━━━ THE INPUT
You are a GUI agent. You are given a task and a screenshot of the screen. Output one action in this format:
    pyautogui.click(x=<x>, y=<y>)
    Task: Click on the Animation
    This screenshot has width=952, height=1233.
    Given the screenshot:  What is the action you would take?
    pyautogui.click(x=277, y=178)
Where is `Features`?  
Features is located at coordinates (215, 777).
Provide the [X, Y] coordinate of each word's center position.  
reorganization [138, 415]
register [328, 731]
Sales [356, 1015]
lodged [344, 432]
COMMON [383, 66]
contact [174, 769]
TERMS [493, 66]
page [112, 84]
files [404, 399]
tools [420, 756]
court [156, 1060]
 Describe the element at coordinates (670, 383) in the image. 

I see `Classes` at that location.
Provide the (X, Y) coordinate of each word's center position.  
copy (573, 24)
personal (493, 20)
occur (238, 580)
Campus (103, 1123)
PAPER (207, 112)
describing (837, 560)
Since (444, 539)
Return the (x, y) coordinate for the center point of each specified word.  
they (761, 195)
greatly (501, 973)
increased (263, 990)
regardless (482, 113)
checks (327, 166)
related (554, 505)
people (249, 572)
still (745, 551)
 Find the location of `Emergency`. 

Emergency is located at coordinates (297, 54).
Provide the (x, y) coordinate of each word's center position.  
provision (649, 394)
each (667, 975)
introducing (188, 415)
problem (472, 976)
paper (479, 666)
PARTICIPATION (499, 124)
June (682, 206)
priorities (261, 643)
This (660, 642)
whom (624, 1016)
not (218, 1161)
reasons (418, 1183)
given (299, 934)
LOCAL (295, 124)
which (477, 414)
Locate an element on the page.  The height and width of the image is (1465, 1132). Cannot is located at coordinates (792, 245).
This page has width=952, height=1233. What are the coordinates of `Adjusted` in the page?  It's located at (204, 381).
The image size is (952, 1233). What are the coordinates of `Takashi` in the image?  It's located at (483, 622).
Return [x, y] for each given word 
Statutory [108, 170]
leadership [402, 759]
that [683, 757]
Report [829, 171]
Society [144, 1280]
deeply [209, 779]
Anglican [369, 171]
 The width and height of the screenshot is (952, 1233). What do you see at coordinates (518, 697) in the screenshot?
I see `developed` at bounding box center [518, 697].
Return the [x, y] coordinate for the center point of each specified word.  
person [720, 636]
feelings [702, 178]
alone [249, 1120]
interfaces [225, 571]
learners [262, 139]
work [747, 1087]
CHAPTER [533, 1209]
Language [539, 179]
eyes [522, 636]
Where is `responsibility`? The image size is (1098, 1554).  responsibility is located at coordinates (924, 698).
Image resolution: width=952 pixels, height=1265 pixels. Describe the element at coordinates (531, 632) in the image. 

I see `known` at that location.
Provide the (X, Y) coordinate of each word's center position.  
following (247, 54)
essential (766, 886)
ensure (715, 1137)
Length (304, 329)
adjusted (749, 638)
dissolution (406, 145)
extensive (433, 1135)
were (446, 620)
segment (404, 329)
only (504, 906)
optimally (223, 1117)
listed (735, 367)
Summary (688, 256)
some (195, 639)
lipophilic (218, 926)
━━━━━━
→ **BRIEF**
Please edit the rows from the line containing "court [156, 1060]" through the line containing "Campus (103, 1123)", changing "personal" to "private" and leaving everything else as it is. Return only those rows.

→ **ANSWER**
court [156, 1060]
 Describe the element at coordinates (670, 383) in the image. 

I see `Classes` at that location.
Provide the (X, Y) coordinate of each word's center position.  
copy (573, 24)
private (493, 20)
occur (238, 580)
Campus (103, 1123)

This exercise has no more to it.